一般消費者向けに開発されたIT、コンシューマーITを業務に生かす「コンシューマライゼーション」が、ビジネスパーソンの業務スタイルを変えつつある。
コンシューマライゼーションとは、消費者向けの製品やサービスが持つ「楽しさ」「気持ち良さ」「ストレスのなさ」「ワクワク感」を、会社の業務にも生かす試みである(図1)。「私物のスマートフォンを業務にも使う」「社内SNSを導入する」などコンシューマーITの機能を取り入れるだけではなく、コンシューマーITの考え方そのものを採用する。

皆が同じ場所で会話しているようなTwitterのリアルタイム感、意気投合した仲間と気軽にコラボレーションできるFacebookの躍動感、自分の体が画面上のプレイヤーと一体化したようなKinectの気持ち良い操作感。コンシューマーITが実現したこれらのユーザー体験を、業務やオフィスの世界に取り込み、社員の生産性や満足度を高めるのがコンシューマライゼーションの本質である。
大手ベンダーも体験を取り込む
大手ITベンダーは、コンシューマーITが持つユーザー体験を積極的に企業向けIT製品に取り込んでいる(図2)。ERP(統合基幹業務システム)製品など機能面での差異化が難しくなる中で、ユーザー体験こそが企業ITを大きく差異化する要因と考えるからだ。
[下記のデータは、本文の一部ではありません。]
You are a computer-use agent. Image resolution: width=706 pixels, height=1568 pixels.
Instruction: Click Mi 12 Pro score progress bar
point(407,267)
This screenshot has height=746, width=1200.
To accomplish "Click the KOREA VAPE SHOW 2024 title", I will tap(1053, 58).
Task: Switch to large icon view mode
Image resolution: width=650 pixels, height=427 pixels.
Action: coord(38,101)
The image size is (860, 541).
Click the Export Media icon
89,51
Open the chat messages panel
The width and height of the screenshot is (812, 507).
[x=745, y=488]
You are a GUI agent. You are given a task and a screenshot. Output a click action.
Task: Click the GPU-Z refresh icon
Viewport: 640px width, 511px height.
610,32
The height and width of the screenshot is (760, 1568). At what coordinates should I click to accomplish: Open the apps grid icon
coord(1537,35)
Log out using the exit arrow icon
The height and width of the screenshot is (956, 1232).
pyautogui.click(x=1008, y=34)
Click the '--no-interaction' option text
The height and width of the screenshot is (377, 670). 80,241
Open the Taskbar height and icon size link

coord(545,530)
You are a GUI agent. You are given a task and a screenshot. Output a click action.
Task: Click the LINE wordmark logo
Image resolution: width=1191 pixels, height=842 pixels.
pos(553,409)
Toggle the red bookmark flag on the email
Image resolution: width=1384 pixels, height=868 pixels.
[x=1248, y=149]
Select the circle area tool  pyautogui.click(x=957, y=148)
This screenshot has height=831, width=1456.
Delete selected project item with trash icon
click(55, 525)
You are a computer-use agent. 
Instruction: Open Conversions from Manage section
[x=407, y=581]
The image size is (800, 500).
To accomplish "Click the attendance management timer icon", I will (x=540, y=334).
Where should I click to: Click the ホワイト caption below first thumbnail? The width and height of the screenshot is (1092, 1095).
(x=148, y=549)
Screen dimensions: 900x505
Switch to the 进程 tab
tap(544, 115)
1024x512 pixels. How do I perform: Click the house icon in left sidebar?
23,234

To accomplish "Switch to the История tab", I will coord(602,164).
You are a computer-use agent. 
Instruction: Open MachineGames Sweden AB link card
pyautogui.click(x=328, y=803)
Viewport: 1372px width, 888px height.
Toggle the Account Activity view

例えば、独SAPが開発しているインメモリー型データベース管理システム(DBMS)の「HANA」。これは元々、米グーグルのWeb検索サービスに触発され、開発を始めたものという。SAPジャパン リアルタイムコンピューティング推進本部 HANA プロダクトマネージャの池田真人氏は、「グーグルは、Web上の膨大な情報を検索するため『待ち時間が限りなくゼロ』というストレスのなさを目標にした。この考え方を企業ITにも取り入れるべきだと考えた」と語る。